Он был из тех, о ком говорили: «с таким не страшно попасть в окружение или пойти в разведку». Надежный, всегда готовый прийти на помощь, он никогда не отворачивался от тех, кому не повезло. Деcять лет мы проработали вместе, и все это время я чувствовал рядом его крепкое, дружеское плечо.

Коля

Марк Шехтман

Лежащую в центре города спокойную улицу, называвшуюся когда-то Лютеранской, а в советский период — Энгельса, восстановили относительно быстро, и после войны там селили привилегированную публику.

Квартиру в одном из восстановленных домов занимала семья полковника в отставке К. Дочь рано вышла замуж за одессита и уехала с ним в город у моря. Светловолосый, голубоглазый Коля остался в Киеве с родителями, окончил Политехнический институт и работал в приборостроительном объединении. Спортсмен — пловец, лыжник и велосипедист. С велосипедом Коле, правда, не повезло. Однажды, разогнавшись на соревнованиях, он неудачно упал и начисто стесал об асфальт большой палец правой руки. После этого, как ни старался, не смог научиться правильно держать карандаш или ручку и очень не любил писать и чертить. Компьютеров тогда еще не было, и по мере возможности я старался освободить его от этой неприятной работы. А в остальном парень как парень, ничего, на первый взгляд, выдающегося. Но так только казалось.
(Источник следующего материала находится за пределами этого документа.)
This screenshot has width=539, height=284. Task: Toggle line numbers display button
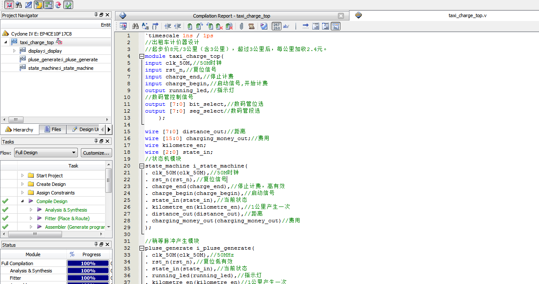[277, 26]
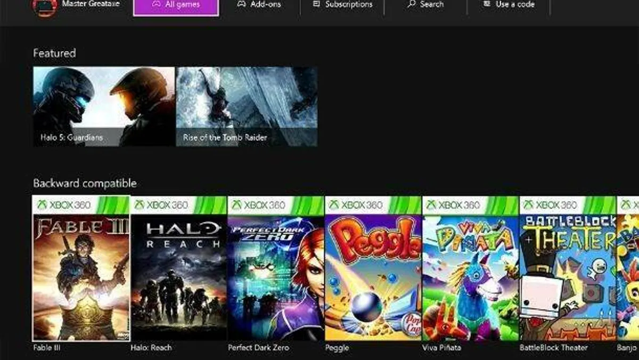Screen dimensions: 639x360
Task: Click the Subscriptions card icon
Action: [x=316, y=4]
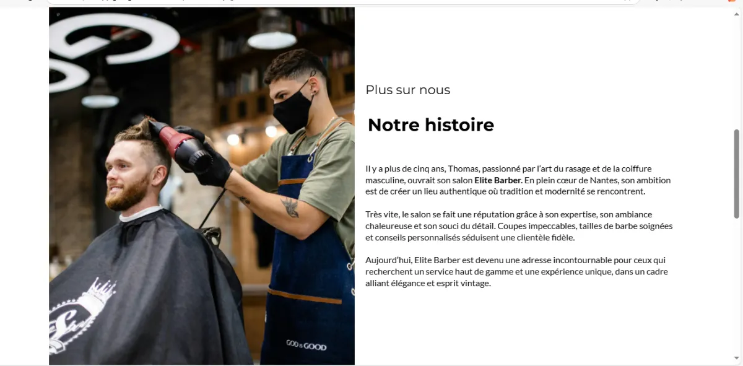Click the paragraph starting "Il y a plus"
This screenshot has height=366, width=743.
point(518,180)
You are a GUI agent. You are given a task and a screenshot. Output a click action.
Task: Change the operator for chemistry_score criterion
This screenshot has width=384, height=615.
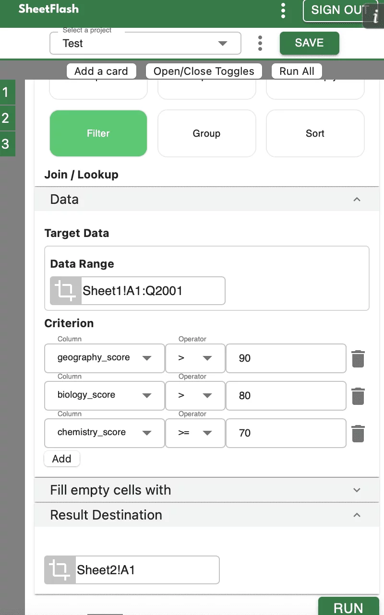195,433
Он был из тех, о ком говорили: «с таким не страшно попасть в окружение или пойти в разведку». Надежный, всегда готовый прийти на помощь, он никогда не отворачивался от тех, кому не повезло. Деcять лет мы проработали вместе, и все это время я чувствовал рядом его крепкое, дружеское плечо.
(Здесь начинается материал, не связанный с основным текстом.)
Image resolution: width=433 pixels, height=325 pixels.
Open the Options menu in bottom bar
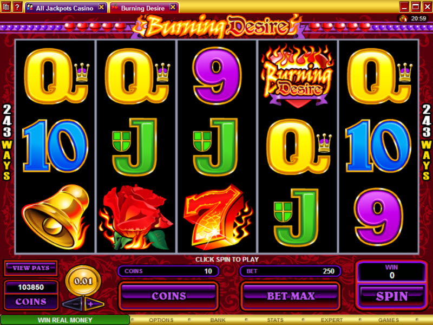[x=161, y=320]
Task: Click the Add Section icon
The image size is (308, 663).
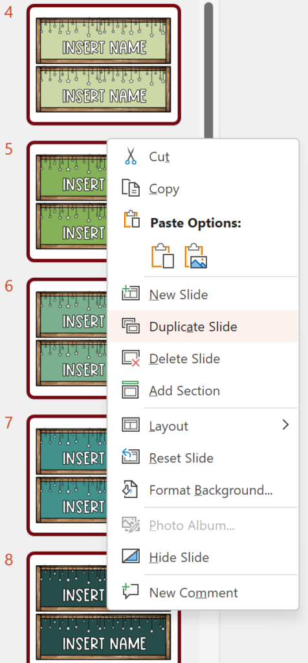Action: [x=131, y=390]
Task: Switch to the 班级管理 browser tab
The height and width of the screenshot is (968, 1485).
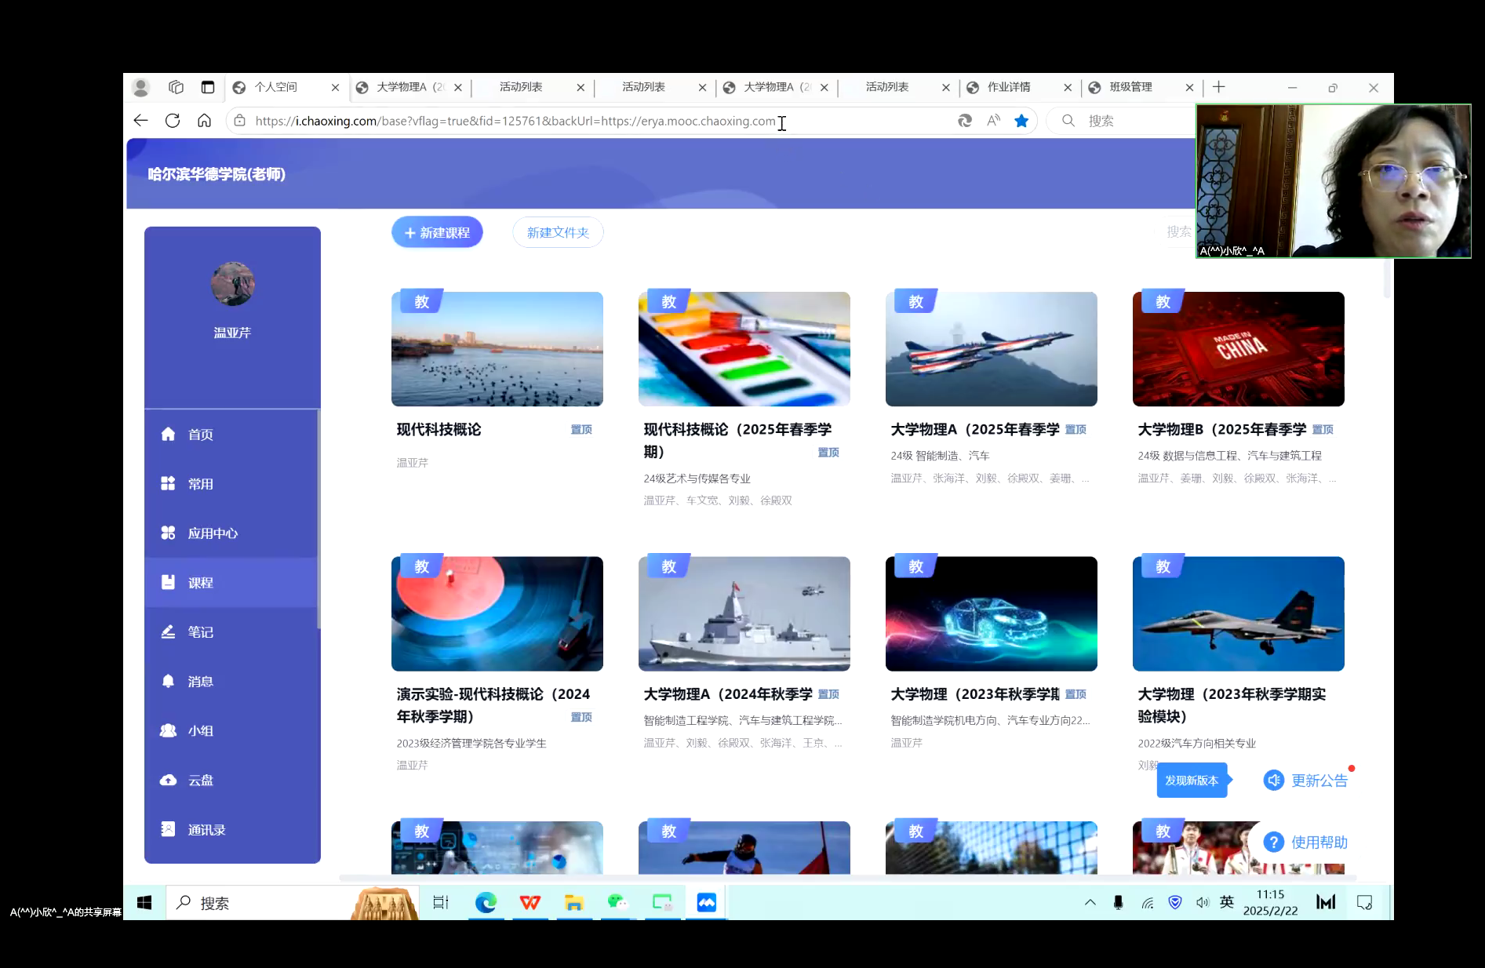Action: (x=1130, y=87)
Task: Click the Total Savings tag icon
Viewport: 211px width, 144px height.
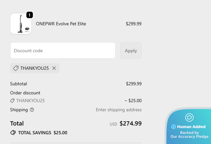Action: [13, 132]
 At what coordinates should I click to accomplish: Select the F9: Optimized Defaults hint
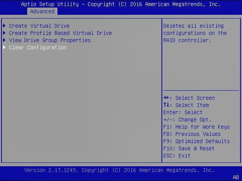196,141
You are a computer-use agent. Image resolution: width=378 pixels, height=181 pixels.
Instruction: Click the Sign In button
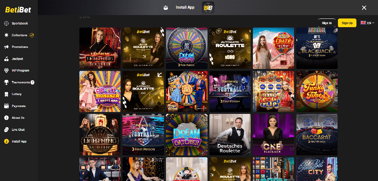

Вот один из примеров его работы. Анализ обрыва проводов в электронных системах связи показал, что это происходило в катушках индуктивности, намотанных тончайшими проводами с высококачественной полиамидной изоляцией. Долго не удавалось выяснить причину. Однажды, просматривая русское издание американского журнала «Electronics», я наткнулся на небольшую заметку. В ней описывался аналогичный случай в компании «Bell Telephone Co». Американцы тоже долго искали причину и, в отличие от нас, нашли. Компания привлекла ученых — химиков, биологов, и оказалось, что в период «месячных» у работниц женский пот содержит агрессивные компоненты, не только разъедающие высококачественную изоляцию, но и вызывающие коррозию самих микропроводов до полного их разрушения. Мы не стали вдаваться в американские методы решения проблемы и нашли свой простой, как бревно, способ. Коля составил список-календарь всех намотчиц (их было больше пятидесяти) и отдал бандерше — мастеру, которая должна была проставить в календаре даты опасных периодов у каждой из девушек. Но внедрить это мероприятие оказалось не так-то просто. Первой оказала ожесточенное сопротивление сама бандерша. Лишь после длительных переговоров Коле удалось не только убедить, но и передать ей деликатные функции уговоров каждой из намотчиц. Это продолжалось несколько недель, и расписание «опасных» периодов было составлено. На это время девушек отстраняли от намотки проблемных катушек — и отказы прекратились.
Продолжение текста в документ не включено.